How to accidentally find a XSS in ProtonMail iOS app

A lot of things happen without intention. So it came that I discovered a XSS vulnerability in an iOS app.

While doing some research on a BugCrowd program I’ve certanly also tried to find one or another XSS or injection vulnerability and changed account names and personal details within my reseracher account to XSS strings. Without big success so far.

Couple of days later the service I was testing on sent out an email like “Hey, how do you like our service?”. I was about to delete it in my ProtonMail web mail interface but eventually forgot about it.

A day later I’ve cleaned up my ProtonMail inbox on my iPhone and saw something strange:

What did I just see? XSS JS popup on iPhone? No way!

Next day, while this popup didn’t let me sleep (okay, littly baby was keeping me awake but that made me think about it more and more), I was checking the source in web mail and there was nothing. Also the popup was not there.

Need to dig deeper… as mostly all mail clients filter out script parts in new emails, it has be done manually. So let’s write some script in Powershell (yeah, something new to me so I did it for learning):

$smtp = "mymailserver" 
$to = "myproton@mailaccou.nt" 
$from = "anaddressihave@access.to" 
$subject = "foobar"

$body = "<html><head>"
$body += "<title>test</title></head>"
$body += "test`">`'><i>I</script><script>alert(1)</script>testscript</i>"
$body += "</body></html>"

send-MailMessage -SmtpServer $smtp -To $to -From $from -Subject $subject -Body $body -BodyAsHtml

And yep… here we go again. Popup is back.

So ProtonMail app on iOS is not filtering out the <script> tag.

As I did not find any way to compromise my own user data but still thought this is something ProtonMail should know about, I sent a bug report which was accepted event when the vulnerability was already known. Bug was fixed within 24h and a new app update released! WOW! By the way, Android was not vulnerable.

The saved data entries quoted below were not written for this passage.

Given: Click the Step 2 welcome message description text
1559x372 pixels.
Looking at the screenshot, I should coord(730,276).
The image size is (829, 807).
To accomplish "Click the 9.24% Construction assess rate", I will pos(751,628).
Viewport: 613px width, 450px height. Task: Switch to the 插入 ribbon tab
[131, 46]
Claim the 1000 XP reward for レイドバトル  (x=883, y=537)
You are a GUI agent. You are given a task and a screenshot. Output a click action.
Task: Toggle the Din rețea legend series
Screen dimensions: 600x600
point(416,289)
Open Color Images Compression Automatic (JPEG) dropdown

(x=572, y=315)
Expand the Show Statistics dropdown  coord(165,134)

So what could have been done with this XSS? Well as it was not able to access ProtonMail data on the phone it still could have been used for phishing or maybe downloading malicious code to the phone.

Since ever then, I’ve tested all my other mail apps for similar vulns but did not find any more so far.

Kudos to ProtonMail for their friendly and appreciative communication.